Search the data for "heart" and copy every matching line.

[Collected data entries]
########
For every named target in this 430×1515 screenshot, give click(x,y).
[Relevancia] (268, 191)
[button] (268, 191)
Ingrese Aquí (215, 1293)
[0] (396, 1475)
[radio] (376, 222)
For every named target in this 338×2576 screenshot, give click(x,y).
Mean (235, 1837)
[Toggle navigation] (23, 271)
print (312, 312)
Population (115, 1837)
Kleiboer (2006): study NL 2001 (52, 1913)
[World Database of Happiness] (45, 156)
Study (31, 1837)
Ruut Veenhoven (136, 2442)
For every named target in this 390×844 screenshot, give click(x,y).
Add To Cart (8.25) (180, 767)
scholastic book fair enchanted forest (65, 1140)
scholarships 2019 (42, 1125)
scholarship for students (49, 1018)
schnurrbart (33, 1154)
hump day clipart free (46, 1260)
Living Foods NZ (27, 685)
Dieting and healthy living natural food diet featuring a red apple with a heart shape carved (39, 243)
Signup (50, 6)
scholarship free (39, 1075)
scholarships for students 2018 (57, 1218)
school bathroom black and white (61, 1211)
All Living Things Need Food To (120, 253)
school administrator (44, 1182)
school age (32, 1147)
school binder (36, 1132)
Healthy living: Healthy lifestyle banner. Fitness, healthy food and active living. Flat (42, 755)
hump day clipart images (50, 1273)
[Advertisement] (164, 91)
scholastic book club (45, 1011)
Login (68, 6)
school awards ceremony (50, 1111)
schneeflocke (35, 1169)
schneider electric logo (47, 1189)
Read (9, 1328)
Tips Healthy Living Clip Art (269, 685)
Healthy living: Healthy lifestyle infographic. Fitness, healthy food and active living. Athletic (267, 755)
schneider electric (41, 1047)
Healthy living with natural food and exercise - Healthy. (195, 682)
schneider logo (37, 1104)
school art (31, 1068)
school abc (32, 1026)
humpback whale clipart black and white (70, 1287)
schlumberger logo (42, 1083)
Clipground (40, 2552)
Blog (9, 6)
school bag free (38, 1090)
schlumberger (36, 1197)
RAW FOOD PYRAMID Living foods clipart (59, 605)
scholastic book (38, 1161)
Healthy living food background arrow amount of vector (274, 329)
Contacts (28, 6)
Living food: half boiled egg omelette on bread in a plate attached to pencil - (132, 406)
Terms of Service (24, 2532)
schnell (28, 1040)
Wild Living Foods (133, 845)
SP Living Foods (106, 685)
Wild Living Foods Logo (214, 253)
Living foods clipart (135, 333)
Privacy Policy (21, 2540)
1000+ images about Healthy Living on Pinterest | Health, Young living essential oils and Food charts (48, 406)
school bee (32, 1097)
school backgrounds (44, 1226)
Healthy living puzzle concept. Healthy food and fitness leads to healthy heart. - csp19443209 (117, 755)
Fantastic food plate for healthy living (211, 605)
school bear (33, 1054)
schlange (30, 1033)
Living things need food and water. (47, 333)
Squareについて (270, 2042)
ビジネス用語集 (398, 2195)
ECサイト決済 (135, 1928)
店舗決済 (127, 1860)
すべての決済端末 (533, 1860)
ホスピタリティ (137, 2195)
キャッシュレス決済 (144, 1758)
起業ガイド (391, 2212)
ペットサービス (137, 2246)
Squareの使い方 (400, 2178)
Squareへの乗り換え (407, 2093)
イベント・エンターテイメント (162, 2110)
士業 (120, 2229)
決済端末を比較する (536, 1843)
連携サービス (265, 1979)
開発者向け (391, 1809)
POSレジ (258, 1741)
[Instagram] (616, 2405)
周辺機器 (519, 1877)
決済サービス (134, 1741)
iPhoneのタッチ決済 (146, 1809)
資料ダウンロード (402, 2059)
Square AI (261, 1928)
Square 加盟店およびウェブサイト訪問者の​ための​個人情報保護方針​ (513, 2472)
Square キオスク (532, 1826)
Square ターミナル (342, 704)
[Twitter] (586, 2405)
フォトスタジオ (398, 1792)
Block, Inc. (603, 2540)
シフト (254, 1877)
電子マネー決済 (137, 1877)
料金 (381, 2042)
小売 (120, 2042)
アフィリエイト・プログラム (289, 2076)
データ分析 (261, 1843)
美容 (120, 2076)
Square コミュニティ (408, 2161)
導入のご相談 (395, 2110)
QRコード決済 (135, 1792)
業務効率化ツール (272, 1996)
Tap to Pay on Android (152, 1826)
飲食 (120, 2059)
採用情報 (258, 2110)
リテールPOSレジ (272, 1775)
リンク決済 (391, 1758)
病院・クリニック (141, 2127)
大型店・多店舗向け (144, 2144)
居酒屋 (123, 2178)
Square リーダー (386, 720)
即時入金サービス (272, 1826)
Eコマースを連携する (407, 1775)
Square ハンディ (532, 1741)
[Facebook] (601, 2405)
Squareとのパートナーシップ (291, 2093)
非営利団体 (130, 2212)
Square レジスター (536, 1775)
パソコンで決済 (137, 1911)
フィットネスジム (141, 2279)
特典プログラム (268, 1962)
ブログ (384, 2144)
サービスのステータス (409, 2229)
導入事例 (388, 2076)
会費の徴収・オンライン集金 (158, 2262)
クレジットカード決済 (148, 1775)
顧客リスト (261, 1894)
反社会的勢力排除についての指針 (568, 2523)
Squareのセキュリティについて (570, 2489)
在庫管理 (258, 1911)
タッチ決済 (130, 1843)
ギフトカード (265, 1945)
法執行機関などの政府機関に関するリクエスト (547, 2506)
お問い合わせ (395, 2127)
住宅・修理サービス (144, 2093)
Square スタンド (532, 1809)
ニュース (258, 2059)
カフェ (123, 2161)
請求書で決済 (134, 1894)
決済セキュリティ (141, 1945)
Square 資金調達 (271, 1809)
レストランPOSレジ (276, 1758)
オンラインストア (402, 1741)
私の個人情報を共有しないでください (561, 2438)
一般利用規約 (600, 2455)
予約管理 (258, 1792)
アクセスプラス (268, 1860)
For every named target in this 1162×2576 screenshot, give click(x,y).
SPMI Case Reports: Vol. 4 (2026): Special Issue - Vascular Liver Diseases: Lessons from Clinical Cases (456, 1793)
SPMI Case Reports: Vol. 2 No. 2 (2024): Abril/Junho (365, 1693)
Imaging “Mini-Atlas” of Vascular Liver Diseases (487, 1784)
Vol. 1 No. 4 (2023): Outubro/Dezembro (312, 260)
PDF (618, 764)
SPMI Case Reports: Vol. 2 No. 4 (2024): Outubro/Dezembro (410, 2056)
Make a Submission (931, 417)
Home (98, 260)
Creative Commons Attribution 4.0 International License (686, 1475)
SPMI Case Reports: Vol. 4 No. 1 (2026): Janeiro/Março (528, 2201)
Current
########
Written reply:
Dieting and healthy living natural food diet featuring a red apple with a heart shape carved (39, 243)
Healthy living puzzle concept. Healthy food and fitness leads to healthy heart. - csp19443209 (117, 755)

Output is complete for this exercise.